Hence in Mouna Raagam, Ilaiyaraaja, instead of using melody of the songs “Nilaavae Vaa” or “Mandram Vandha” for all those moments between Mohan and Revathi, goes for a new musical theme. Also, the songs are composed for a specific mood of the moment, but the theme in the background score has to accompany the journey the characters embark on while their relationship evolves from Point A and reaches Point Z. The theme should be able to evoke all the varied emotions they go through in the midpoints of the journey. I don’t think the melodies of “Nilaavae Vaa” or “Mandram Vandha” is capable of doing that. Whereas in Kaadhalukku Mariyaadhai, which is a straight forward love story, where the relationship between the two in love remains the same throughout, Ilaiyaraaja sticks to the main melody of the key romantic song of the film. But, the love theme of Ninaivellam Nithya which too is a straight forward love story contradicts my theory about Kaadhalukku Mariyaadhai.
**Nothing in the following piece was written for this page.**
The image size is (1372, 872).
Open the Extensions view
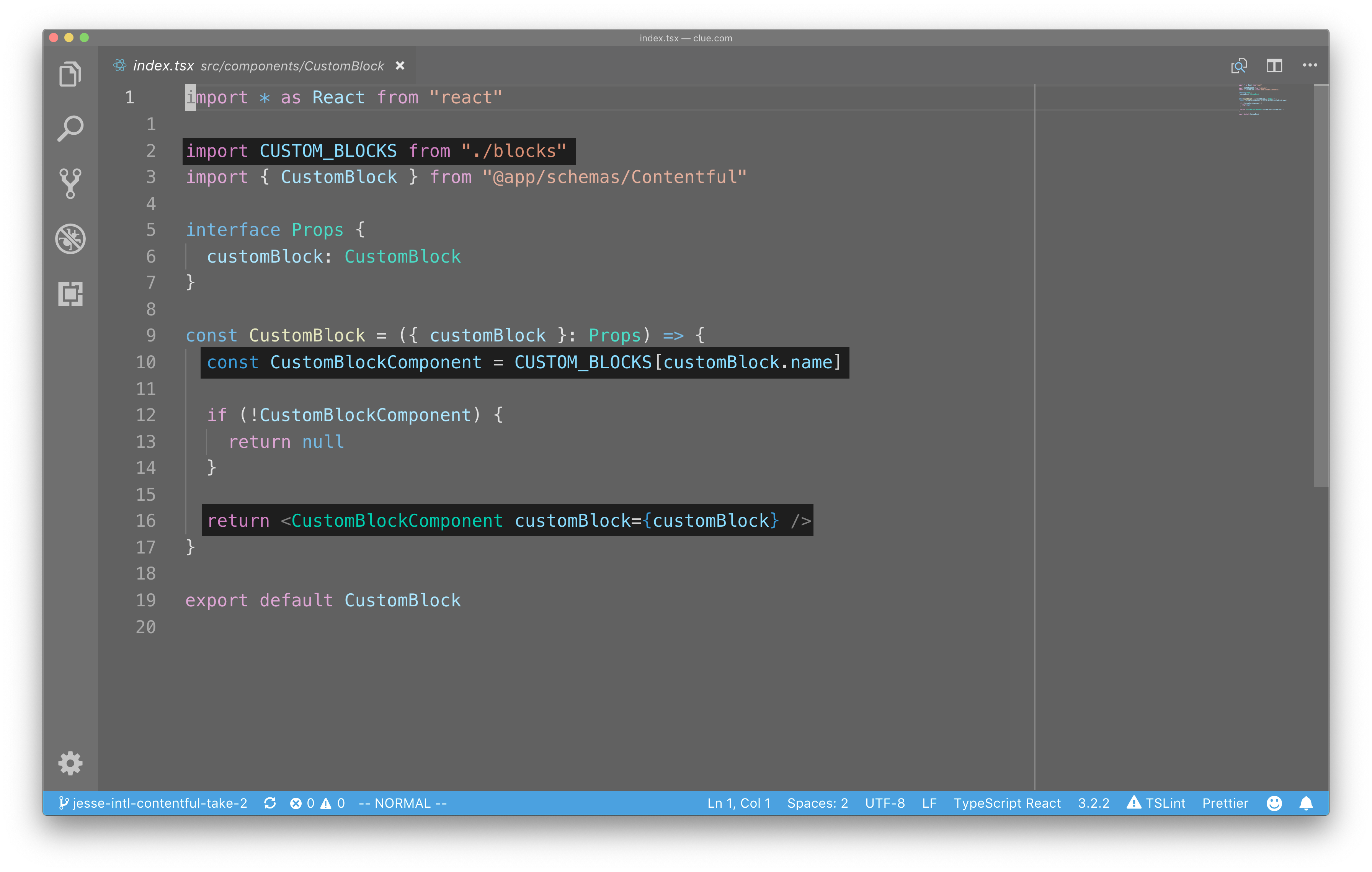(x=70, y=294)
Ilaiyaraaja composes three astounding melodies “Neethaanae enthan pon vasantham”, “Rojaavai”, “Pani Vizhum” and yet composes a totally new love theme for background score of the film. I guess, in Ninaivellam Nithya, Ilaiyaraaja wanted to differentiate the love story from other love stories by creating a theme emphasizing on the backdrop of the love story – the mountain village. The tribal folk rhythm creates a unique identity to the film and the love story though the story itself is terribly cliched. Like I always say, all of these are just my theories; the real reasons could be entirely different.